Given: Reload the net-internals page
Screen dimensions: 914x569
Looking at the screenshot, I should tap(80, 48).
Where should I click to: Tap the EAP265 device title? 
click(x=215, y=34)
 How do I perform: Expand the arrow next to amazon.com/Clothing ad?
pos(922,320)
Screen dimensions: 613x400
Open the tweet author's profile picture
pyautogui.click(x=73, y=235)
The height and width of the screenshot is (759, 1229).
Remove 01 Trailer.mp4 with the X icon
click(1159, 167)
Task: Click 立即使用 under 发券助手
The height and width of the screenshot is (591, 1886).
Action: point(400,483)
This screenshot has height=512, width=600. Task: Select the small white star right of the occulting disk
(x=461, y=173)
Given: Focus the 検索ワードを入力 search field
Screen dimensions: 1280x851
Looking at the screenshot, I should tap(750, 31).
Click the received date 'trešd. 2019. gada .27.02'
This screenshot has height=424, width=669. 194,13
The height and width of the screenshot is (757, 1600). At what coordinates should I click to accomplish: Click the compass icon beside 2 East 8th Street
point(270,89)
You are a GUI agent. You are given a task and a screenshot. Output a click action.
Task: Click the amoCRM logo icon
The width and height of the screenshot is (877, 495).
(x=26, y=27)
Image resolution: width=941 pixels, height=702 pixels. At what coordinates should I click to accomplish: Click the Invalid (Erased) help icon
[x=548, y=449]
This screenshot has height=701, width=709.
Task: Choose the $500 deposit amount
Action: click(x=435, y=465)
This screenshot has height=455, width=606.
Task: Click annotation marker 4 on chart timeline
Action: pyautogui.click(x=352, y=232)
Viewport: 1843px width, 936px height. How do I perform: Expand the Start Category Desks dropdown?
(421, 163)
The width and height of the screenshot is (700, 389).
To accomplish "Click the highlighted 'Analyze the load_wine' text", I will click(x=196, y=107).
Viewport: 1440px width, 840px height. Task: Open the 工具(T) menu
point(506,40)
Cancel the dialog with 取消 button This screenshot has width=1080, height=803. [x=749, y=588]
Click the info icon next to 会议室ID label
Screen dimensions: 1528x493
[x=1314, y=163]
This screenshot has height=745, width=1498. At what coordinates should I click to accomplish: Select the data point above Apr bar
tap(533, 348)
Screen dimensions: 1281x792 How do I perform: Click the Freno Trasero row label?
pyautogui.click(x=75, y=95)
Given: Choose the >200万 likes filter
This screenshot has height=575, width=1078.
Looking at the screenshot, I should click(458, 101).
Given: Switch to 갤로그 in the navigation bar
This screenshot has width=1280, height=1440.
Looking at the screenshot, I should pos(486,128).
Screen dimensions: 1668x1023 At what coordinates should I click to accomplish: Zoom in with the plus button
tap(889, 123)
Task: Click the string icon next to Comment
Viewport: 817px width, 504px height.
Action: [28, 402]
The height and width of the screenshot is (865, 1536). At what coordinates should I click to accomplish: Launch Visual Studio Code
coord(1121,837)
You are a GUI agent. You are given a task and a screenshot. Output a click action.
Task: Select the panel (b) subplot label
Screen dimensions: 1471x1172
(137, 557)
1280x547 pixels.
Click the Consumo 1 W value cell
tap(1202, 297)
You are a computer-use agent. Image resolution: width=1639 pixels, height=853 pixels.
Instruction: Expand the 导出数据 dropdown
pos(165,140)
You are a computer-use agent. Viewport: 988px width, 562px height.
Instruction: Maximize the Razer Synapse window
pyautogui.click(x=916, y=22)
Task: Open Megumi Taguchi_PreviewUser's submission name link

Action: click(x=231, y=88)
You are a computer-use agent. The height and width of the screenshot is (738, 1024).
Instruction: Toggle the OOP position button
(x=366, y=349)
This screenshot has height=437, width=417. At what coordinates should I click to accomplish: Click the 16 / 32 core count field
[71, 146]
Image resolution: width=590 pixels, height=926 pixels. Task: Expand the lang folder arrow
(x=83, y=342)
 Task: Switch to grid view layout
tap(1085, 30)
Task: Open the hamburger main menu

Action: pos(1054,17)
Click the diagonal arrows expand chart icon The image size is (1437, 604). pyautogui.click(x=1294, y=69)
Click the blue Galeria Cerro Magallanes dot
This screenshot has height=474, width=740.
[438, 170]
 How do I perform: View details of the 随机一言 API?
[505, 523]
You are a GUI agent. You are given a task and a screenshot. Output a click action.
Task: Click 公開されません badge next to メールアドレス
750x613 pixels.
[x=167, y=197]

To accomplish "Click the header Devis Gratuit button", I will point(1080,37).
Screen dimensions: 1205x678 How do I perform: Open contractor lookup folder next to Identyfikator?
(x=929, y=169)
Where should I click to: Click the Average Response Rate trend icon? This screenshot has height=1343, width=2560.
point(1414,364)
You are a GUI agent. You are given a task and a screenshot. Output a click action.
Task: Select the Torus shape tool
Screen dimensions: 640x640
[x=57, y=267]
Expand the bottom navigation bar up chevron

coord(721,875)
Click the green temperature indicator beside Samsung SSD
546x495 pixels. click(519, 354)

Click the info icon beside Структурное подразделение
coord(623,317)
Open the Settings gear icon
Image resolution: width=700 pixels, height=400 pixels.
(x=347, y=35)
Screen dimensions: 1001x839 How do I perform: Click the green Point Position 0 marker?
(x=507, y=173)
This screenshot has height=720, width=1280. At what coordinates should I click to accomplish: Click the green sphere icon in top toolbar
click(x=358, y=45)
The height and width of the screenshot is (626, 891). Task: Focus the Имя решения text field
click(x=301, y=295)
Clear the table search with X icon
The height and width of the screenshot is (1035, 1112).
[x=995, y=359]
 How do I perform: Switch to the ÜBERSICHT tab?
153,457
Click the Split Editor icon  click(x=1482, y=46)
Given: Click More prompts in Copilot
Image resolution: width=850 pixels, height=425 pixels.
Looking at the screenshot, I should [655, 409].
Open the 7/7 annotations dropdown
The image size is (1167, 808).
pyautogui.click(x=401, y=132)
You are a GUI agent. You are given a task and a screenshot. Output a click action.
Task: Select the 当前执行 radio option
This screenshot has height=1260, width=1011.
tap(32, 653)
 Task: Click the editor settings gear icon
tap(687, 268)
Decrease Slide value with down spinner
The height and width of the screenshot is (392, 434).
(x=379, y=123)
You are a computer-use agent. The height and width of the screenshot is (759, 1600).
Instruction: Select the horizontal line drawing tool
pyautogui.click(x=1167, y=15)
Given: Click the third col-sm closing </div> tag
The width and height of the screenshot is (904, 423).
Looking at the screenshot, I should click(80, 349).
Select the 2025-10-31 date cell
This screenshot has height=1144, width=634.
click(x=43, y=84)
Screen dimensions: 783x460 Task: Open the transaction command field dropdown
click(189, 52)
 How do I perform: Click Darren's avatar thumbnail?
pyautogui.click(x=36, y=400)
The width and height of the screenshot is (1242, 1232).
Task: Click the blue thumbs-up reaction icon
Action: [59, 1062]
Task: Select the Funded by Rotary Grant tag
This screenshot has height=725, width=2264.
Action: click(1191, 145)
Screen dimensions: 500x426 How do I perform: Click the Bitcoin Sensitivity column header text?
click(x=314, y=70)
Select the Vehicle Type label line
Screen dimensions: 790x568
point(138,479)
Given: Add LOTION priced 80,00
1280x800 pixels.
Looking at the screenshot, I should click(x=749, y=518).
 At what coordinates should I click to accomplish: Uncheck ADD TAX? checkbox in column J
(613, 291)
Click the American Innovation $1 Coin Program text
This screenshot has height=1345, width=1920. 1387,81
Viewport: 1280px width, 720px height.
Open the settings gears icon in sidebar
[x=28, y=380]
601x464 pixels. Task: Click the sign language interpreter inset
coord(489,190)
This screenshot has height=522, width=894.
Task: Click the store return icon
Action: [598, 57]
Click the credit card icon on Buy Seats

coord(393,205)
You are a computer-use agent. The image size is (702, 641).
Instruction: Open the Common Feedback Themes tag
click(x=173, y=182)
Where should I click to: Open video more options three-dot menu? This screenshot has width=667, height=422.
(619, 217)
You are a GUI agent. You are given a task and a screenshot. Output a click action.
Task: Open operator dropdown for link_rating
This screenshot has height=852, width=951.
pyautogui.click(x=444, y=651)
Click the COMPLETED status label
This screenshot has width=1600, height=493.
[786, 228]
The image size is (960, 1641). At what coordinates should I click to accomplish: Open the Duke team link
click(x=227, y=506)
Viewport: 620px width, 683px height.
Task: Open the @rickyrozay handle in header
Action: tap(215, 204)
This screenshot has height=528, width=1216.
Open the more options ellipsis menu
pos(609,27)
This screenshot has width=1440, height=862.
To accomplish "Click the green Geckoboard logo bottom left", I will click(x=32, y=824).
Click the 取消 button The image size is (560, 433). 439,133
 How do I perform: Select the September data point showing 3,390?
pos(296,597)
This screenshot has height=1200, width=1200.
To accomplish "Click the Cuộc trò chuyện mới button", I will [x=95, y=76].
..............................
- [What is required]:
Copy each line of the records above that carries the word "will".

- [Solution below]:
To accomplish "Click the highlighted 'Analyze the load_wine' text", I will click(x=196, y=107).
To accomplish "Click the header Devis Gratuit button", I will point(1080,37).
To accomplish "Click the green Geckoboard logo bottom left", I will click(x=32, y=824).
To accomplish "Click the Cuộc trò chuyện mới button", I will [x=95, y=76].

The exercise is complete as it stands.